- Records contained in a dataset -
- Opening Delimiter -

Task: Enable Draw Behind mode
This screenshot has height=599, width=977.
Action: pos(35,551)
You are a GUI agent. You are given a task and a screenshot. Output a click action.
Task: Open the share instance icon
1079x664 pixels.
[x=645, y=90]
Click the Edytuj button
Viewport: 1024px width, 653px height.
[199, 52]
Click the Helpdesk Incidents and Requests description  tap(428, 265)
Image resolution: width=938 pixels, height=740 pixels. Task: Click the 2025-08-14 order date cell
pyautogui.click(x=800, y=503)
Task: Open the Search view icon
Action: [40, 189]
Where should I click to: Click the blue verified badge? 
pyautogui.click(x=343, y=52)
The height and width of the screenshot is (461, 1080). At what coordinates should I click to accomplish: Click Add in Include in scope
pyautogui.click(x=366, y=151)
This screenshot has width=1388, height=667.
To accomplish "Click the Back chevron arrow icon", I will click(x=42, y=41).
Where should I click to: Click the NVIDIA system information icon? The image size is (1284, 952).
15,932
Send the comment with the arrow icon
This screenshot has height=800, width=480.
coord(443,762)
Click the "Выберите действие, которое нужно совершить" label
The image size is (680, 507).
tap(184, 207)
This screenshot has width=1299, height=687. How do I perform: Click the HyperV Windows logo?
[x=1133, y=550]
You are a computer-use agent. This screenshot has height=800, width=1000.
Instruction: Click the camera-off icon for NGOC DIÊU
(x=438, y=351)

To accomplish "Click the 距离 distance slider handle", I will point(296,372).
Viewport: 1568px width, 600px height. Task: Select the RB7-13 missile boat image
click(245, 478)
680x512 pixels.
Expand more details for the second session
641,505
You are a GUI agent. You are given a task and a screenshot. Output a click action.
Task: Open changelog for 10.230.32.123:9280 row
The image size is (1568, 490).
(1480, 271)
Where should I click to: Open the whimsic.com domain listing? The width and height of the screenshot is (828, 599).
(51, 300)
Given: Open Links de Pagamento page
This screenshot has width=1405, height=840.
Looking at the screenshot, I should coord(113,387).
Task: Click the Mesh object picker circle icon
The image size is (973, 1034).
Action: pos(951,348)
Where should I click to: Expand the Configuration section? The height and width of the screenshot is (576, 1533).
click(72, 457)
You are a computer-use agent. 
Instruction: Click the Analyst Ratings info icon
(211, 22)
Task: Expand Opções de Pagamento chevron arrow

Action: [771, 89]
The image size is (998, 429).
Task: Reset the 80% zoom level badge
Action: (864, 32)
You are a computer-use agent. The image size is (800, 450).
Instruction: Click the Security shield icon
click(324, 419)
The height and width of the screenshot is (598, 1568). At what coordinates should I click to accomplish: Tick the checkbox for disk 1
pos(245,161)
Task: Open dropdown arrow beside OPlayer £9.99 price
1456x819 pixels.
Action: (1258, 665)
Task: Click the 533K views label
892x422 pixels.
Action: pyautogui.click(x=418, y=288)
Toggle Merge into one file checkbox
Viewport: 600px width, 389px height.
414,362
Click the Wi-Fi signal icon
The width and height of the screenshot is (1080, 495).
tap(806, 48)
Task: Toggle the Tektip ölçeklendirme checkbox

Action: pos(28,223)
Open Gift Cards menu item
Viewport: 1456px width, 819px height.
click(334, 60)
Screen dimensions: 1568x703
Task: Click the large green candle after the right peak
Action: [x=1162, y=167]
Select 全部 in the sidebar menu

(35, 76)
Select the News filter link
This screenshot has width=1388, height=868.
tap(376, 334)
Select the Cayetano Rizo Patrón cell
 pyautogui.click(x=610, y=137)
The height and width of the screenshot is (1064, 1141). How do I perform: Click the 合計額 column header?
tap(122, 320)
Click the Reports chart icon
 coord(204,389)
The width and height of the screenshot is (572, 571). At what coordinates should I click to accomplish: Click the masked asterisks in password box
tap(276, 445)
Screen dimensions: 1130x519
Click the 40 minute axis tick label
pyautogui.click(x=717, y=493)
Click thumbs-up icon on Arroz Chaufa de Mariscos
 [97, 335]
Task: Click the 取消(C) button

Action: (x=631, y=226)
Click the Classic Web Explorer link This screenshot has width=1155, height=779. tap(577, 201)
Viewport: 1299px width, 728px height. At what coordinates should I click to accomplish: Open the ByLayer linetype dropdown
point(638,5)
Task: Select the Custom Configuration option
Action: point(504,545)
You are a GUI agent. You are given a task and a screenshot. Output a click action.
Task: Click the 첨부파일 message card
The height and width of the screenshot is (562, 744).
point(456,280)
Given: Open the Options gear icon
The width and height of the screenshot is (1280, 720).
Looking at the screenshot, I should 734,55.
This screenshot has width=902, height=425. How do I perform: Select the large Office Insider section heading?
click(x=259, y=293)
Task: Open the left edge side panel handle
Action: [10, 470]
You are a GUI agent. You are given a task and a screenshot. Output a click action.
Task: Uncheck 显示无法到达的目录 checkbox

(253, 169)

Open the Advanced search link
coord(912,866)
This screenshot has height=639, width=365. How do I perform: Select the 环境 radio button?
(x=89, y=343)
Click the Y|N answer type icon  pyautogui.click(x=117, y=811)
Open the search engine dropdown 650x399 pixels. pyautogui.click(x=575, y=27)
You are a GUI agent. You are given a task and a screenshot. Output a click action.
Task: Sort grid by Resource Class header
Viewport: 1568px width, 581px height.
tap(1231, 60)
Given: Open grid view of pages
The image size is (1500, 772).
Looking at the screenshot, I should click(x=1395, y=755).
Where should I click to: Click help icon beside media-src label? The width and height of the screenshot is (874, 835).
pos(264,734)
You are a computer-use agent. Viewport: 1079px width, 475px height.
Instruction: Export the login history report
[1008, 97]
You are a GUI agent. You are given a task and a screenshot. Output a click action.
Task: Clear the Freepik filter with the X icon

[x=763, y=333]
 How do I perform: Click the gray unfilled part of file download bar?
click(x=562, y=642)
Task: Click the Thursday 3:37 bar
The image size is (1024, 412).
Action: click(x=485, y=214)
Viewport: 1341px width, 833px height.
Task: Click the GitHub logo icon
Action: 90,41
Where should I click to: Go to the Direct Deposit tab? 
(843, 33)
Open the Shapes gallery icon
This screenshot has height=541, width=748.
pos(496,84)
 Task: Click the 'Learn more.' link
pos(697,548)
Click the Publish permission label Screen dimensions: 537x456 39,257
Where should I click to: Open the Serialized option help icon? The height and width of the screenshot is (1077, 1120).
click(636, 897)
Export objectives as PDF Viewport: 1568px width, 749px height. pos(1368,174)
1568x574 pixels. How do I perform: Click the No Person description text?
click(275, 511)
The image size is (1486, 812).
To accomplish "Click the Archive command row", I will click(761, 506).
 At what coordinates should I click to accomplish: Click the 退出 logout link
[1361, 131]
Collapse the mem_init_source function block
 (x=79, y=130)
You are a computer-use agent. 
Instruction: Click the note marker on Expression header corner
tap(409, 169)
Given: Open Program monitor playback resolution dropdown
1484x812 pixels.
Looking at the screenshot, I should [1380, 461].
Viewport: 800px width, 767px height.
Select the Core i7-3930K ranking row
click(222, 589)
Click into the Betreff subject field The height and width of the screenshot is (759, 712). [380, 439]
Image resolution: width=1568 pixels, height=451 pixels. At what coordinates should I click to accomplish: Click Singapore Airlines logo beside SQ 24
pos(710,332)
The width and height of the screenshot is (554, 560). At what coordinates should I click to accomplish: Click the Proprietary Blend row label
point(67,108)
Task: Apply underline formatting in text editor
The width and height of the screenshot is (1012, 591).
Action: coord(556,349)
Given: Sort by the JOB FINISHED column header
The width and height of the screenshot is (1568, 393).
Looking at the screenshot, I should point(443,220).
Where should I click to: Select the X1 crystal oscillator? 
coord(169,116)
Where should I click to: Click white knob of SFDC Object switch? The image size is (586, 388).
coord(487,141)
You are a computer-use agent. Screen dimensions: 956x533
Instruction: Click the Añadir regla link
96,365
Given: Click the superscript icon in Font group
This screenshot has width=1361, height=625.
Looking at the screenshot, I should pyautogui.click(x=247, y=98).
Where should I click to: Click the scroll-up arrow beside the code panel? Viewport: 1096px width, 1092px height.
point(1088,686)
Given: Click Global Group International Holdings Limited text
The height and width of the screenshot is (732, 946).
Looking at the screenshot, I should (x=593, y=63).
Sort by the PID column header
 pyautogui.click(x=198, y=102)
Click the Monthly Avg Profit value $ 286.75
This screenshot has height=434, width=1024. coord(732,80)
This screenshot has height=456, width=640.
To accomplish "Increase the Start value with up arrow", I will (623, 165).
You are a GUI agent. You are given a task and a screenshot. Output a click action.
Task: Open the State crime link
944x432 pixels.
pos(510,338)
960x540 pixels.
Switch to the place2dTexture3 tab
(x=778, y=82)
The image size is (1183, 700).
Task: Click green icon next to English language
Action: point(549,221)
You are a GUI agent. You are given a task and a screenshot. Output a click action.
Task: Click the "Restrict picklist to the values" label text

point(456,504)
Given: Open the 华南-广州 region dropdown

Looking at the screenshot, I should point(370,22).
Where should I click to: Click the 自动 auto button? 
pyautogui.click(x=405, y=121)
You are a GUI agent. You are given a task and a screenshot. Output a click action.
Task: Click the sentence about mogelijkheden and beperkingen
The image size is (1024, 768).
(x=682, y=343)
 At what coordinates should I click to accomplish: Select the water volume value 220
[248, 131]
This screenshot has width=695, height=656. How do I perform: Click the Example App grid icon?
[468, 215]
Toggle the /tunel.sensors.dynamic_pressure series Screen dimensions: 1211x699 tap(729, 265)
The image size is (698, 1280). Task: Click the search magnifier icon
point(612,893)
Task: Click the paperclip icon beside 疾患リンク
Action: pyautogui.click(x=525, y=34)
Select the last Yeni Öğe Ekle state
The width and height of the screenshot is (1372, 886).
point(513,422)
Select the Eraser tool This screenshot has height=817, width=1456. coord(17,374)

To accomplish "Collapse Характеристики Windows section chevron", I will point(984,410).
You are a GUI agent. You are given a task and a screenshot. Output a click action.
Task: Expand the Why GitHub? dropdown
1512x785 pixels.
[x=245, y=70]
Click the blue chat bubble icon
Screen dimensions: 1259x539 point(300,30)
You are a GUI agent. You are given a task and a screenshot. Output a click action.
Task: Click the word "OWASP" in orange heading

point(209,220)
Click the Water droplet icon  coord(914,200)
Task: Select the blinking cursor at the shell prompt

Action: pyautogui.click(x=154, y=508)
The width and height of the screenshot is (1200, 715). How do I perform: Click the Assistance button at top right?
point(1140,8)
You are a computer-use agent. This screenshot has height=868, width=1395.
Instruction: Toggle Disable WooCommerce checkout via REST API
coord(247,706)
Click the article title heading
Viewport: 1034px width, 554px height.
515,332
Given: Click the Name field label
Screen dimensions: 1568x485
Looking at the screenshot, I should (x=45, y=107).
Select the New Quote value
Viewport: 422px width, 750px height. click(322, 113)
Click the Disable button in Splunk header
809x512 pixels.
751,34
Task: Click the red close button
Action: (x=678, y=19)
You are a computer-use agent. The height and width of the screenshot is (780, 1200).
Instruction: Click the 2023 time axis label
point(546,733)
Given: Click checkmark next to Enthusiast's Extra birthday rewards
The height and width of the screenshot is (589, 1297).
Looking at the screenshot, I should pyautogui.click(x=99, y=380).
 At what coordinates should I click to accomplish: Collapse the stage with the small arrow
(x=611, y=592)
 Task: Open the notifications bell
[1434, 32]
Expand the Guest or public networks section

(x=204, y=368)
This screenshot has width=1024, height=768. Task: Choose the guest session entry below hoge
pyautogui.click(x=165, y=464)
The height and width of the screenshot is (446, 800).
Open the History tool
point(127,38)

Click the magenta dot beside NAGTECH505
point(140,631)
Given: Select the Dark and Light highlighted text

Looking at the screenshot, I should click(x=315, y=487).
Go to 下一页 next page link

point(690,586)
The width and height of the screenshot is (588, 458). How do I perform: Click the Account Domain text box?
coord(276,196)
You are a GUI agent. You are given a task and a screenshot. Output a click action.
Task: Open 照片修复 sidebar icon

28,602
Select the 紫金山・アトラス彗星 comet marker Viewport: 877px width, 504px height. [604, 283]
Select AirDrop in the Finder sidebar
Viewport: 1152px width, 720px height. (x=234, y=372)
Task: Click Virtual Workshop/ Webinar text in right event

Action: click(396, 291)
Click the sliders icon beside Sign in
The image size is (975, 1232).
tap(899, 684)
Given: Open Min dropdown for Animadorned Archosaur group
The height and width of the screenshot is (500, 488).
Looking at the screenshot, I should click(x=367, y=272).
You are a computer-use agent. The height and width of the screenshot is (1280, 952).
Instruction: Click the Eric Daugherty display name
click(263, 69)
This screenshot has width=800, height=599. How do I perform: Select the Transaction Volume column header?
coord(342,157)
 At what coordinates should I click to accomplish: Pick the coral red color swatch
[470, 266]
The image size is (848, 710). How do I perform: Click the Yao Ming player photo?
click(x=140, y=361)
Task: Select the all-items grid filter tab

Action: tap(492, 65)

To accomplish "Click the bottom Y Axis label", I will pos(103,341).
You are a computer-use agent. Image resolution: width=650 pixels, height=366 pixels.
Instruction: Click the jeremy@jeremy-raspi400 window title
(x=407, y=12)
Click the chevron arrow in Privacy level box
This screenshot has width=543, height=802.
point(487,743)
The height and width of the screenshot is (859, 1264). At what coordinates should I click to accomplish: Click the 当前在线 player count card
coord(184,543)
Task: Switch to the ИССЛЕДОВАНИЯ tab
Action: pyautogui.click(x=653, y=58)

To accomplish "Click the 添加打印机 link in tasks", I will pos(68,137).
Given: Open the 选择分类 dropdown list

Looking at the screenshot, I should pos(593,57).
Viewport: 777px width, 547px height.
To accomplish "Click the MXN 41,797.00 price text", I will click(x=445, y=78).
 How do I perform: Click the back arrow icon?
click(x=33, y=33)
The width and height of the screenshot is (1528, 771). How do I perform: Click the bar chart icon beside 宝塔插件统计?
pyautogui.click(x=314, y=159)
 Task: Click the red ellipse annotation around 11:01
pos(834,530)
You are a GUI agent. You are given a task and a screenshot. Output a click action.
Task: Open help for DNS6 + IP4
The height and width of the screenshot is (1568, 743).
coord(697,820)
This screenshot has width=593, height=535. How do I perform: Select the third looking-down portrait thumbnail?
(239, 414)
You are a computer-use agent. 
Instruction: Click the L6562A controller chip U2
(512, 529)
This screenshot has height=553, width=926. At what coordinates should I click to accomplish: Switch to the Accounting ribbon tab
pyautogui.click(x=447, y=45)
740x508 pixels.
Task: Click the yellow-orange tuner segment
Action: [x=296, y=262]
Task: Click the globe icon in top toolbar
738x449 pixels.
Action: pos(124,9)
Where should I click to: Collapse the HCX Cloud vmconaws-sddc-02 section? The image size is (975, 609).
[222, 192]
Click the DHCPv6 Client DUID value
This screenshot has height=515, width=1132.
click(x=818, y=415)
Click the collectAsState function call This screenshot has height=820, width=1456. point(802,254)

- Closing Delimiter -

Give back the records above exactly, limited to the lines between the one holding "The image size is (680, 507)." and the one holding "Task: Open changelog", inclusive.

The image size is (680, 507).
tap(184, 207)
This screenshot has width=1299, height=687. How do I perform: Click the HyperV Windows logo?
[x=1133, y=550]
You are a computer-use agent. This screenshot has height=800, width=1000.
Instruction: Click the camera-off icon for NGOC DIÊU
(x=438, y=351)

To accomplish "Click the 距离 distance slider handle", I will point(296,372).
Viewport: 1568px width, 600px height. Task: Select the RB7-13 missile boat image
click(245, 478)
680x512 pixels.
Expand more details for the second session
641,505
You are a GUI agent. You are given a task and a screenshot. Output a click action.
Task: Open changelog for 10.230.32.123:9280 row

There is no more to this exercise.